▶ [EXERCISE INSTRUCTIONS]
Records follow. Print exactly the lines from the one that has "766x671 pixels. Task: Switch" through the one that has "This screenshot has width=720, height=1612.", inclusive, and omit the pictures.

[Saved data entries]
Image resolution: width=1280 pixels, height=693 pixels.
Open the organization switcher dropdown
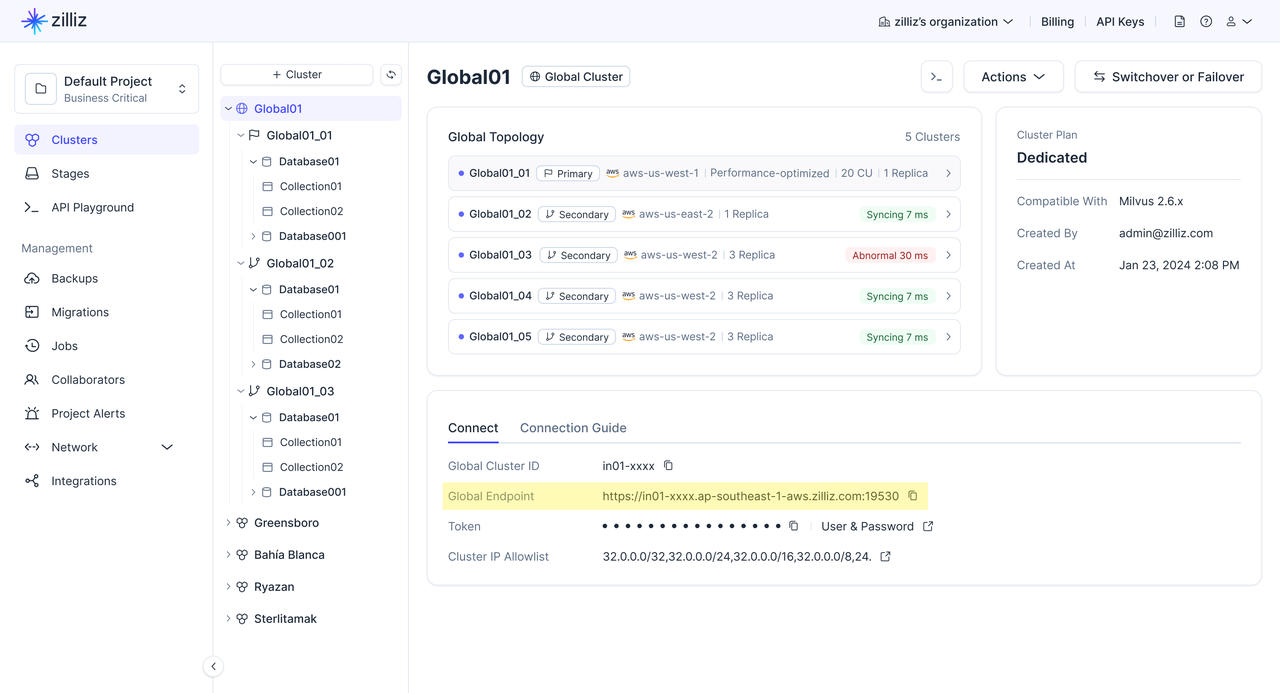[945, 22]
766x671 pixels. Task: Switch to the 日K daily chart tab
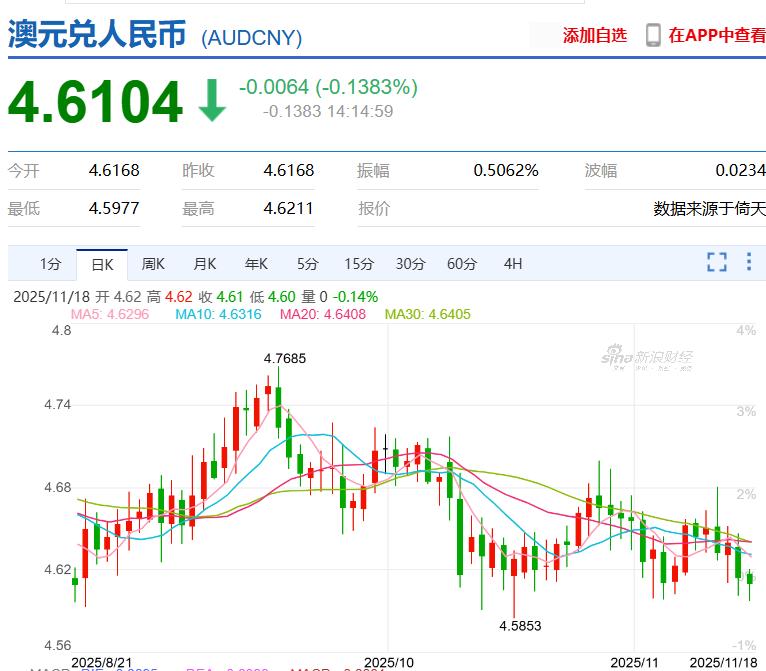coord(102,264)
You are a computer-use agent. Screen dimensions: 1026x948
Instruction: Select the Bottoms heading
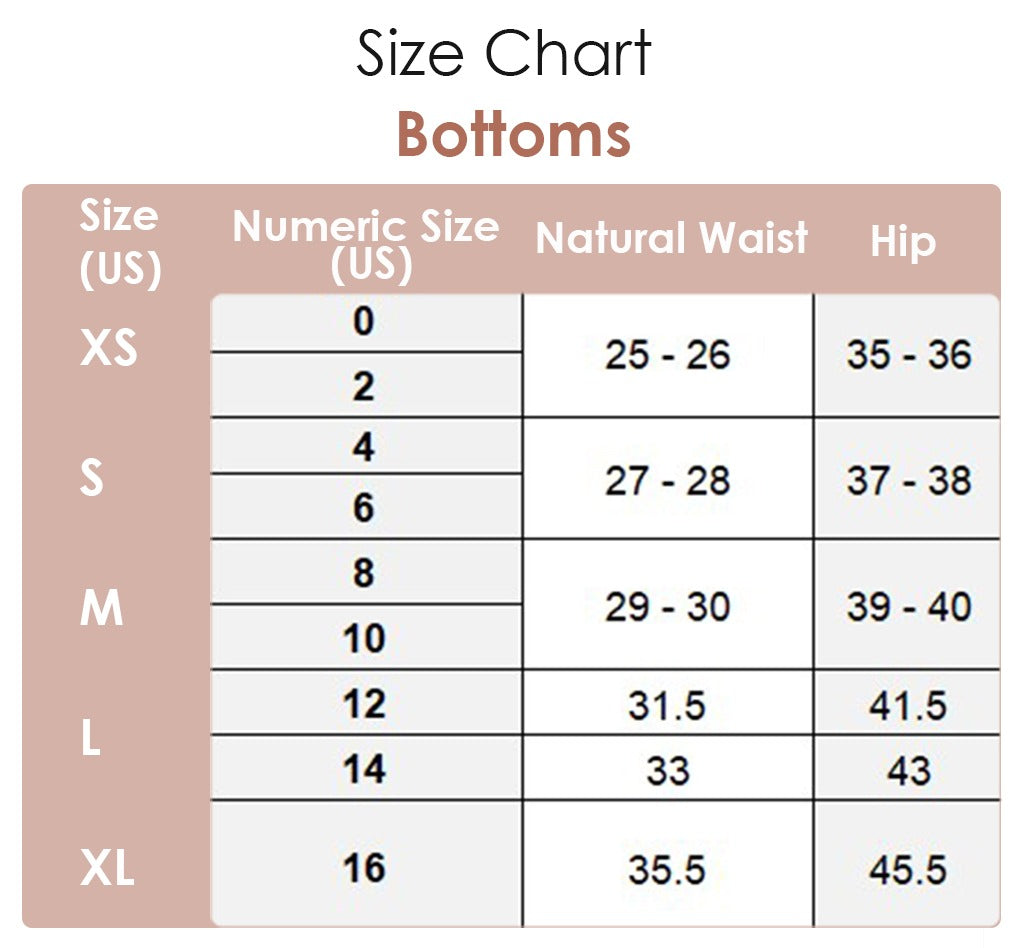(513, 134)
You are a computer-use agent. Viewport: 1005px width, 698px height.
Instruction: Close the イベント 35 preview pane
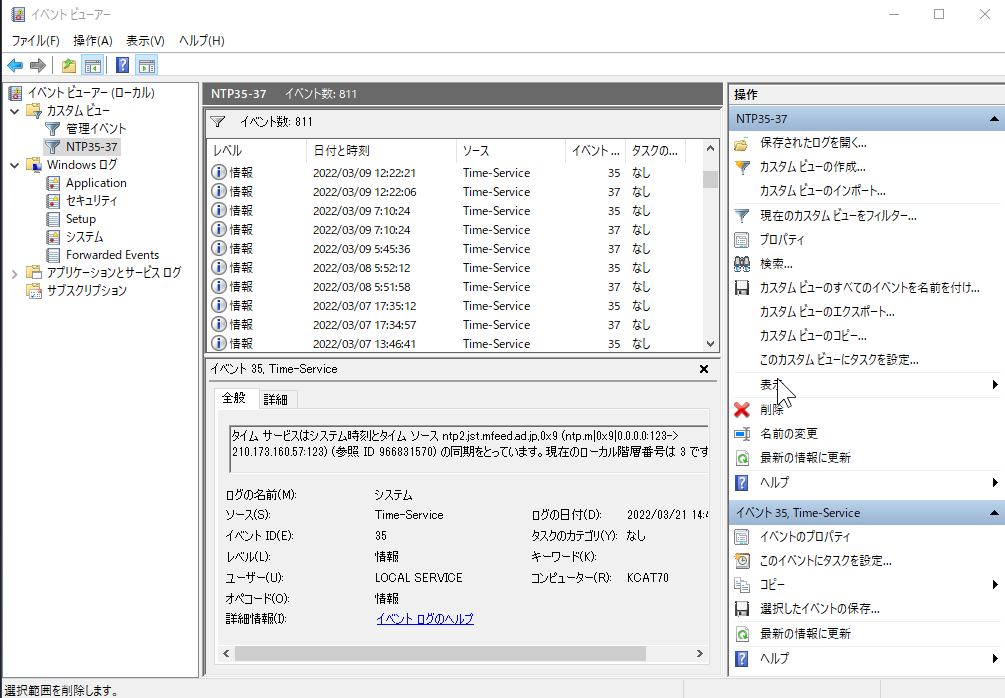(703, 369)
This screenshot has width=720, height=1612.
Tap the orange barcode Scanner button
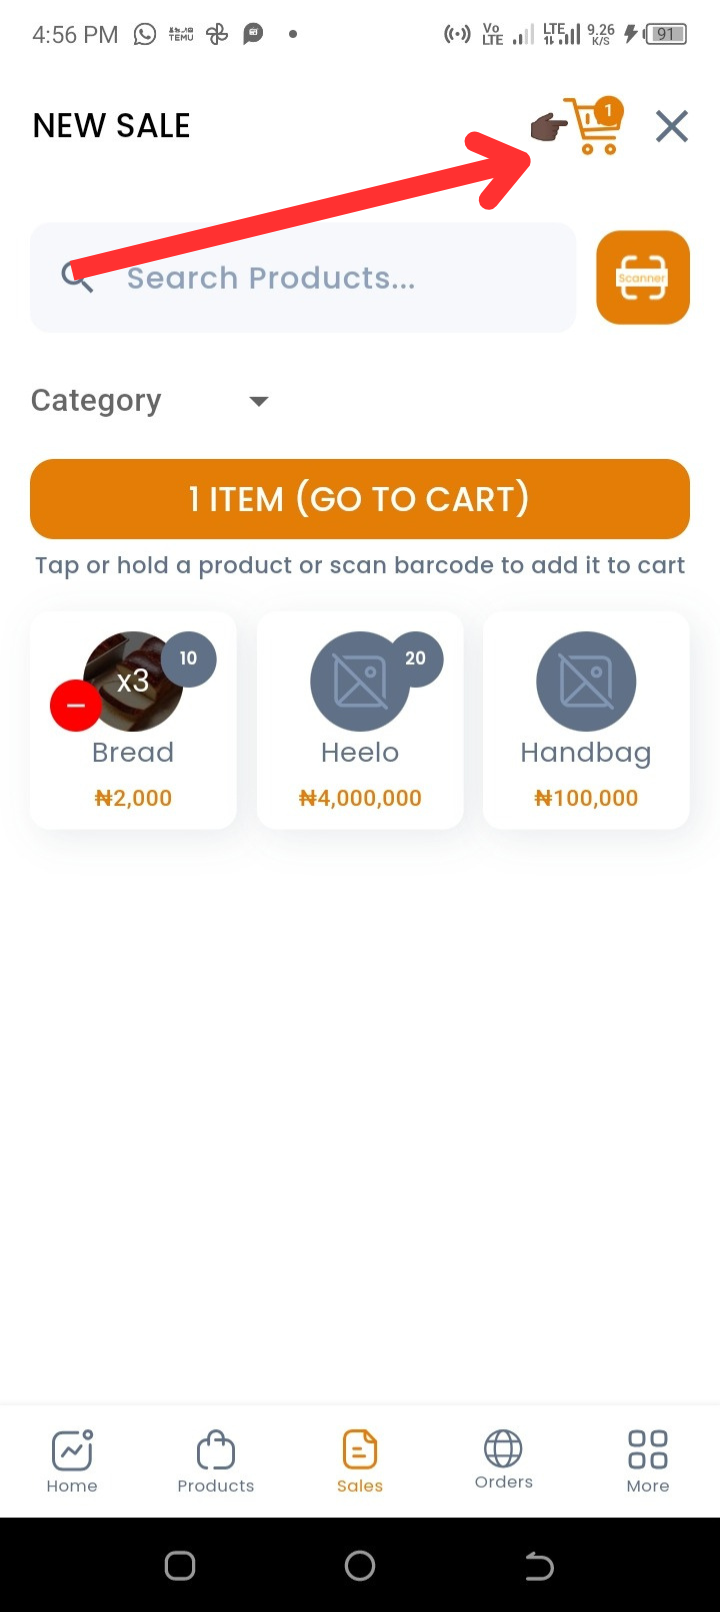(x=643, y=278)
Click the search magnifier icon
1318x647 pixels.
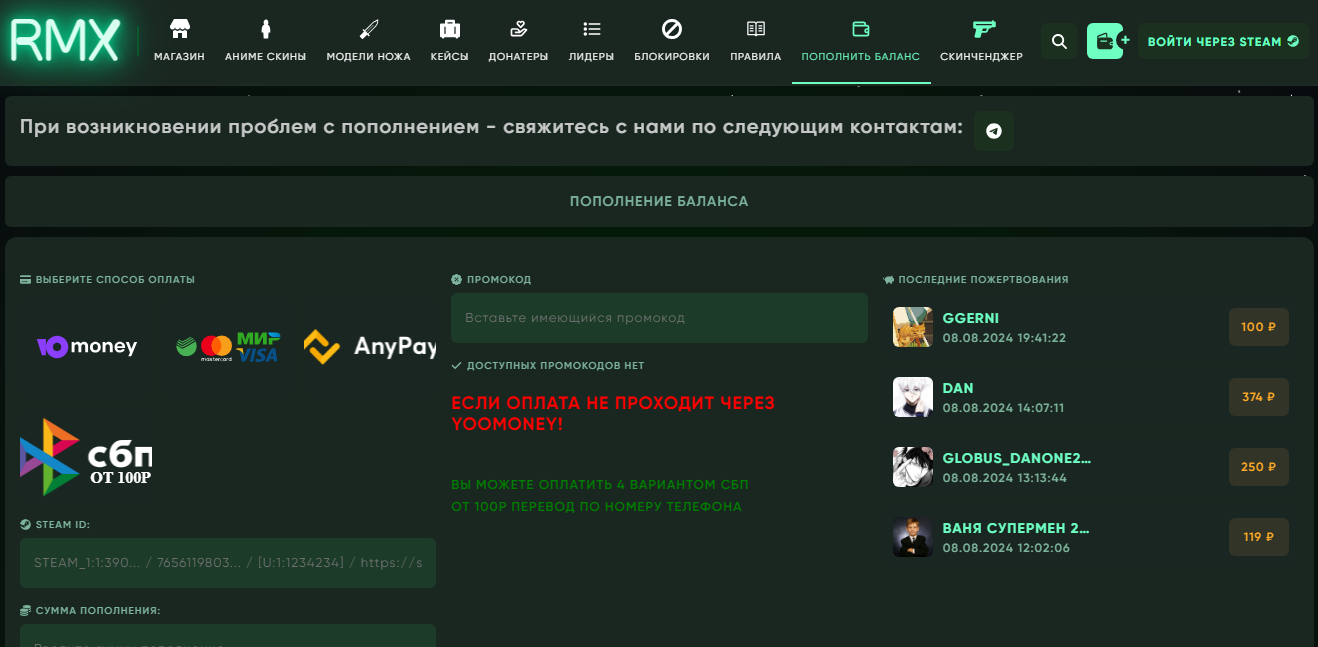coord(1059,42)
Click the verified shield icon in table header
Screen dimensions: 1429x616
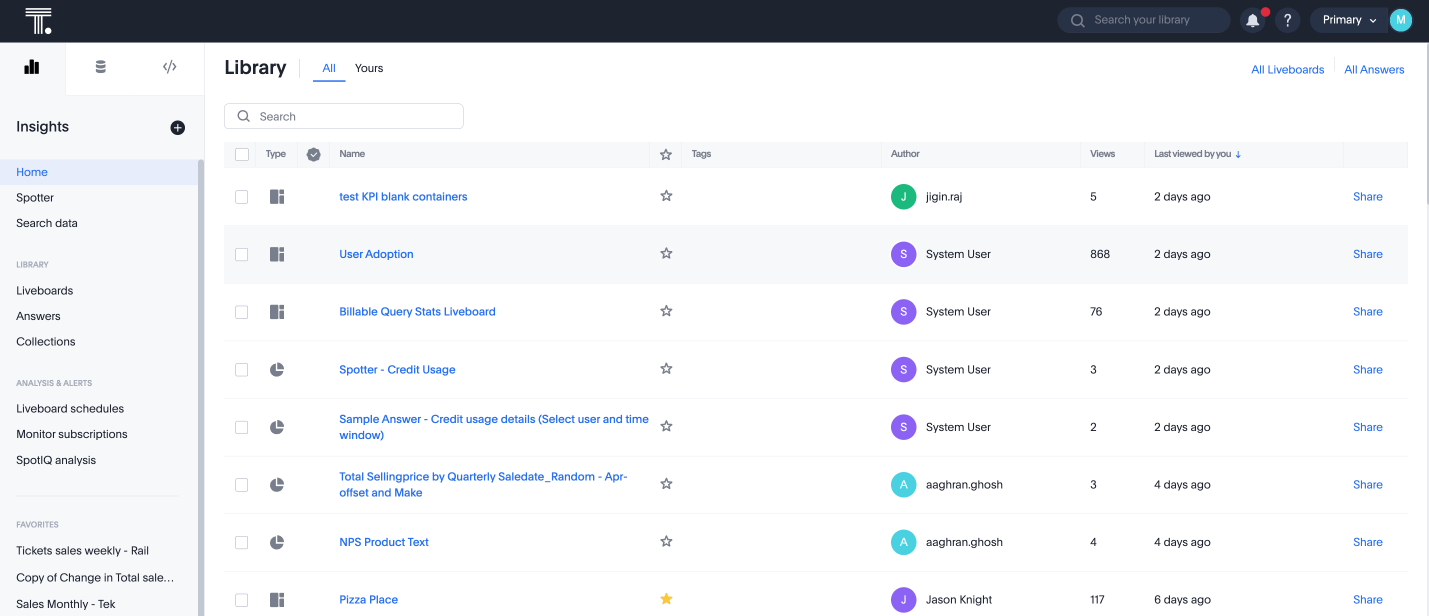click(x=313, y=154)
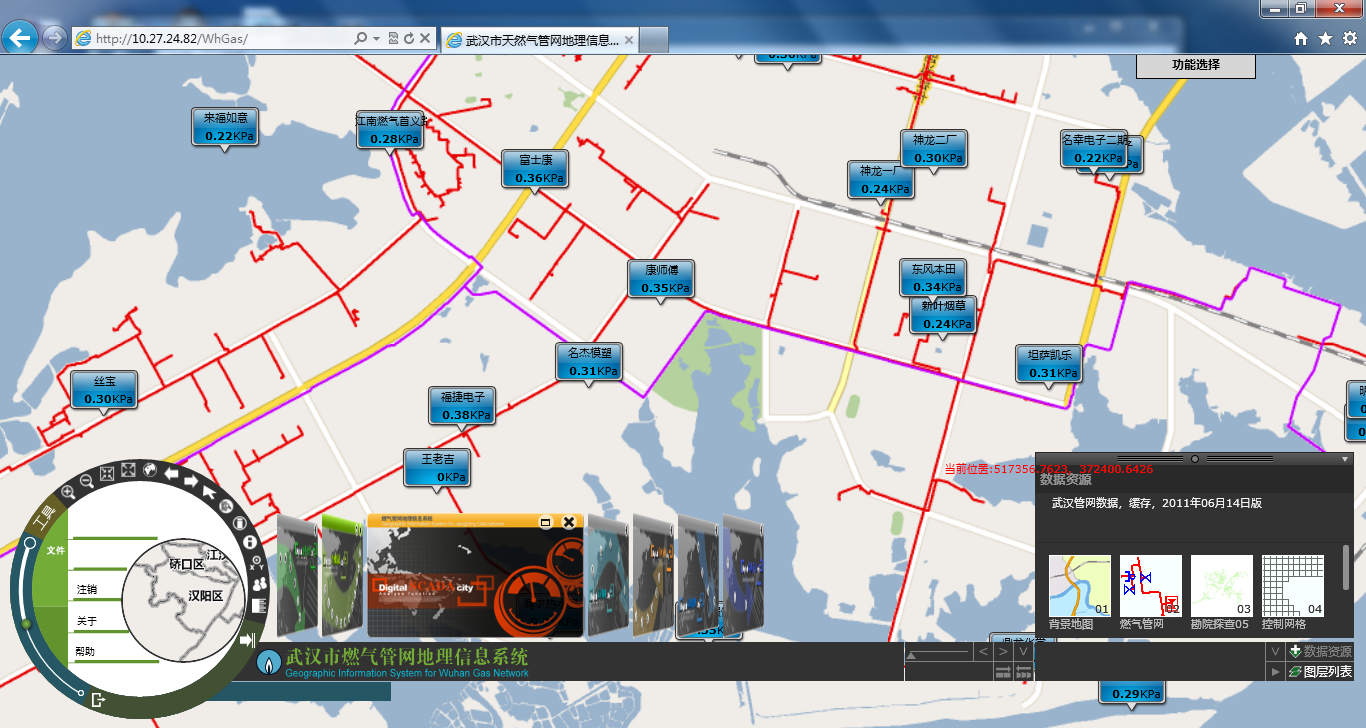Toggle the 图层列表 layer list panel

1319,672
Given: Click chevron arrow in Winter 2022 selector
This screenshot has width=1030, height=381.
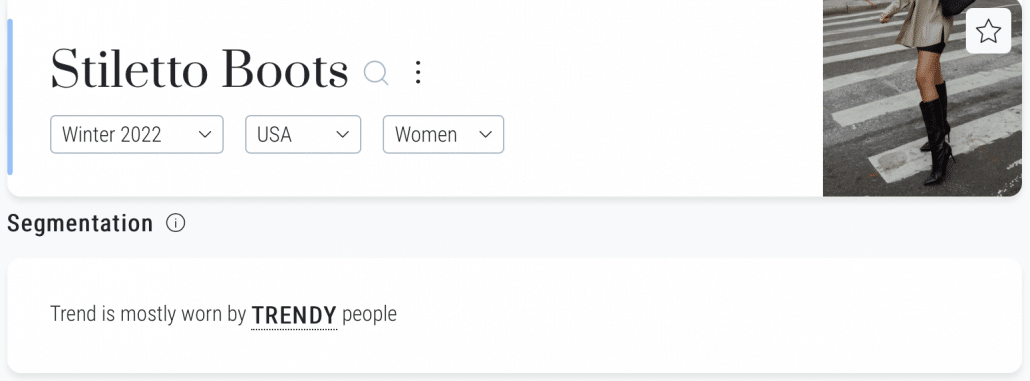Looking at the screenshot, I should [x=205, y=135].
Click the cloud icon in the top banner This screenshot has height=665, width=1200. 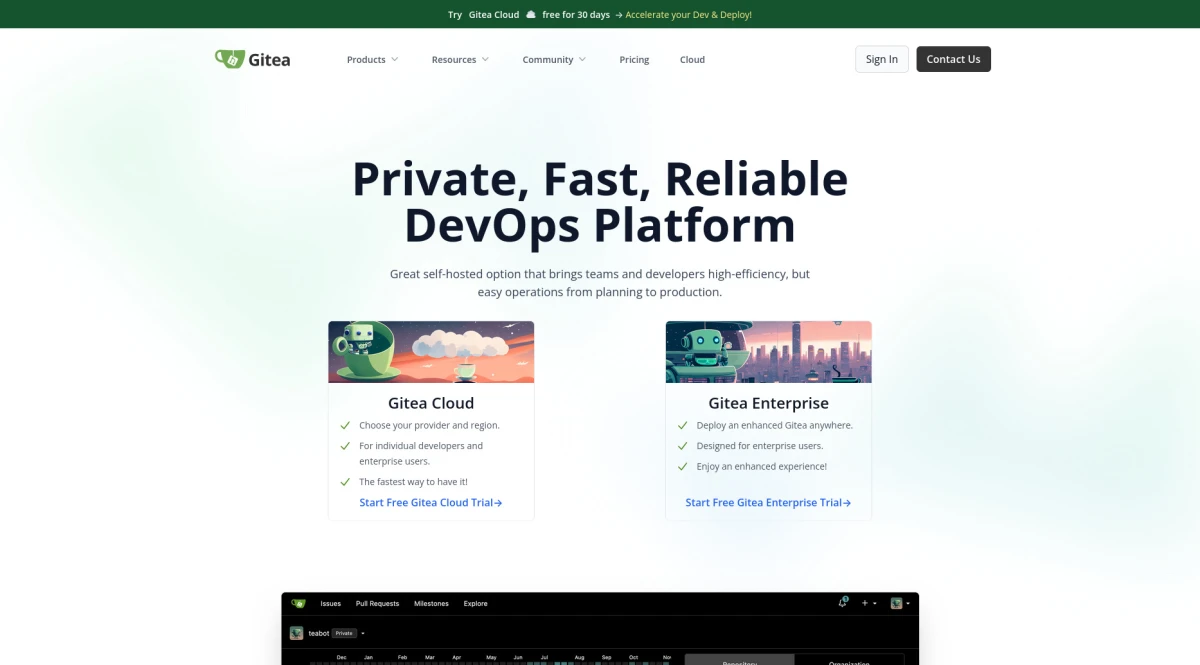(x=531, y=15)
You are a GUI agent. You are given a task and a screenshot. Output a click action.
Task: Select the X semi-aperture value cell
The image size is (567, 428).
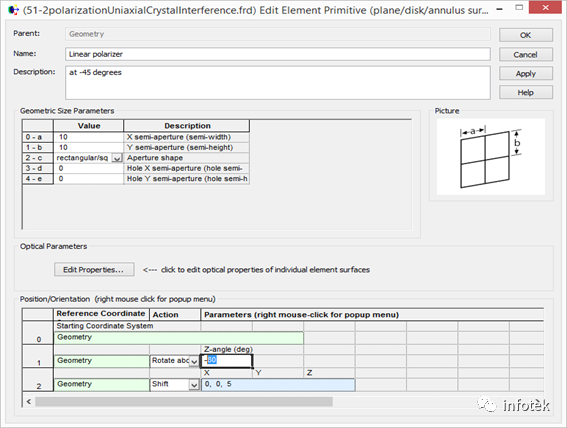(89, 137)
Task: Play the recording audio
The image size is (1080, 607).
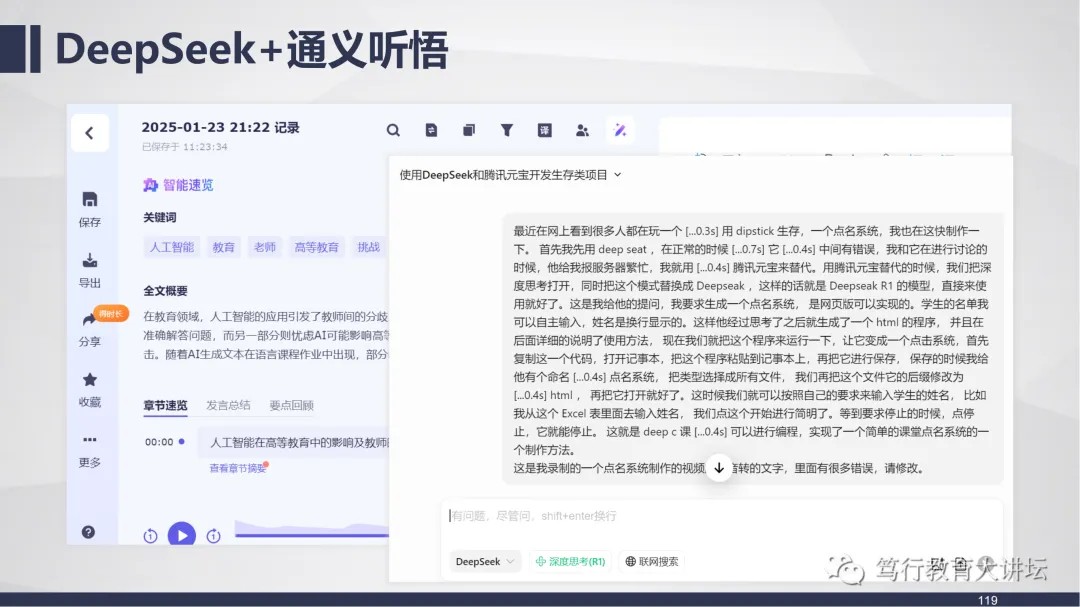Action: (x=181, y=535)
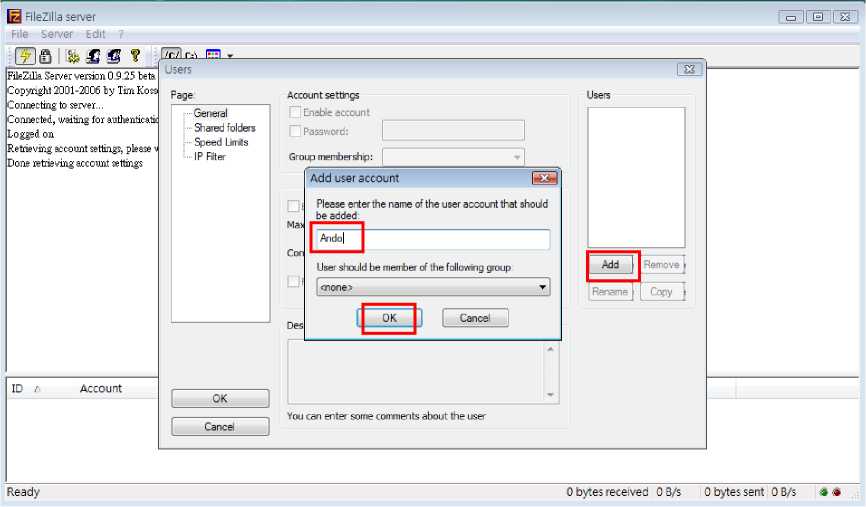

▶ [EXERCISE OUTPUT]
766x671 pixels. Task: Switch to the 日K daily chart tab
coord(102,264)
You are a computer-use agent. Screen dimensions: 1026x948
Instruction: Select the Bottoms heading
(513, 134)
You are a computer-use agent. Viewport: 1005px width, 698px height.
Instruction: Close the イベント 35 preview pane
(703, 369)
This screenshot has width=720, height=1612.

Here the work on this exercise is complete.